*Task to carry out*
Transcribe the listing below only from the line with "The height and width of the screenshot is (812, 1464)." up to and including the line with "Task: Click the Pycord Guide logo".
Entries supplied below:
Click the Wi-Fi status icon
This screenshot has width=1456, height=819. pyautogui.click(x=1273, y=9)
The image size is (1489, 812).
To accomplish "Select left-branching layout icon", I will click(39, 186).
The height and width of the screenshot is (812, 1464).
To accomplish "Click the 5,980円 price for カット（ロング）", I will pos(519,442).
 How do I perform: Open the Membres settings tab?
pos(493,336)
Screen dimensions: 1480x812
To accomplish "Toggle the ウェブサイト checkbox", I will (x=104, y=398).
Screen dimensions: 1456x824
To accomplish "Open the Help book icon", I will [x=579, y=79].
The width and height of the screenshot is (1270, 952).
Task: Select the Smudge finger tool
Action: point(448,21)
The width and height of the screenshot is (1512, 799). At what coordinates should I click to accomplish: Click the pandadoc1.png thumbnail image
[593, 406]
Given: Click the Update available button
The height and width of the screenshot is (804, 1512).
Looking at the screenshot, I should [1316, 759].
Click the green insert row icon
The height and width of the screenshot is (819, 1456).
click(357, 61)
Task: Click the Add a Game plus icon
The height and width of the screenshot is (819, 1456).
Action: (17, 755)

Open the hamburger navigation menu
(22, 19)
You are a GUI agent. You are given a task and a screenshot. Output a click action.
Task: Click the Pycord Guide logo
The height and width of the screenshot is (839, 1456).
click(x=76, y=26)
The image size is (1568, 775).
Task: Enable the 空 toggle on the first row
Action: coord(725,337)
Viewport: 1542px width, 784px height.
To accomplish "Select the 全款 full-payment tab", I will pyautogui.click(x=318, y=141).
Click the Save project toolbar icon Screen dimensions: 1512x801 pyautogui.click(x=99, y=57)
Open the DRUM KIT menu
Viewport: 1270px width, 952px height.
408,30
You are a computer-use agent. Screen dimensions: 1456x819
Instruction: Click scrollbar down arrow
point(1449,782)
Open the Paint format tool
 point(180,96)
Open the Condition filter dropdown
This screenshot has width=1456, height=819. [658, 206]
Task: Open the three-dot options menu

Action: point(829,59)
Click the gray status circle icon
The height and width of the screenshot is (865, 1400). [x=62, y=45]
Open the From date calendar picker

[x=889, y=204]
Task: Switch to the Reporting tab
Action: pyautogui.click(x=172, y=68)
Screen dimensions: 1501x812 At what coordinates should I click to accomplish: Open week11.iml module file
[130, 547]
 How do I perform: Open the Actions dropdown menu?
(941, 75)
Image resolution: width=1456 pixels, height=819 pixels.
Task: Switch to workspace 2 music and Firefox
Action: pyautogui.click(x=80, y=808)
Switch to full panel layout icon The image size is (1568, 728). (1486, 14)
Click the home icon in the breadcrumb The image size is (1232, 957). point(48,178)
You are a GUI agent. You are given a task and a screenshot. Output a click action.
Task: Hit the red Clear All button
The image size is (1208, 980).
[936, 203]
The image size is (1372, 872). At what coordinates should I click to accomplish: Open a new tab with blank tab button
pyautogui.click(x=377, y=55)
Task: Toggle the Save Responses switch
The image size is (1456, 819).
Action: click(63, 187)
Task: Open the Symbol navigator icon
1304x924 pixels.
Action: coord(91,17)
End of Entries supplied.
*Answer for the task*
The height and width of the screenshot is (812, 1464).
To accomplish "Click the 5,980円 price for カット（ロング）", I will pos(519,442).
 How do I perform: Open the Membres settings tab?
pos(493,336)
Screen dimensions: 1480x812
To accomplish "Toggle the ウェブサイト checkbox", I will (x=104, y=398).
Screen dimensions: 1456x824
To accomplish "Open the Help book icon", I will [x=579, y=79].
The width and height of the screenshot is (1270, 952).
Task: Select the Smudge finger tool
Action: point(448,21)
The width and height of the screenshot is (1512, 799). At what coordinates should I click to accomplish: Click the pandadoc1.png thumbnail image
[593, 406]
Given: Click the Update available button
The height and width of the screenshot is (804, 1512).
Looking at the screenshot, I should [1316, 759].
Click the green insert row icon
The height and width of the screenshot is (819, 1456).
click(357, 61)
Task: Click the Add a Game plus icon
The height and width of the screenshot is (819, 1456).
Action: (17, 755)

Open the hamburger navigation menu
(22, 19)
You are a GUI agent. You are given a task and a screenshot. Output a click action.
Task: Click the Pycord Guide logo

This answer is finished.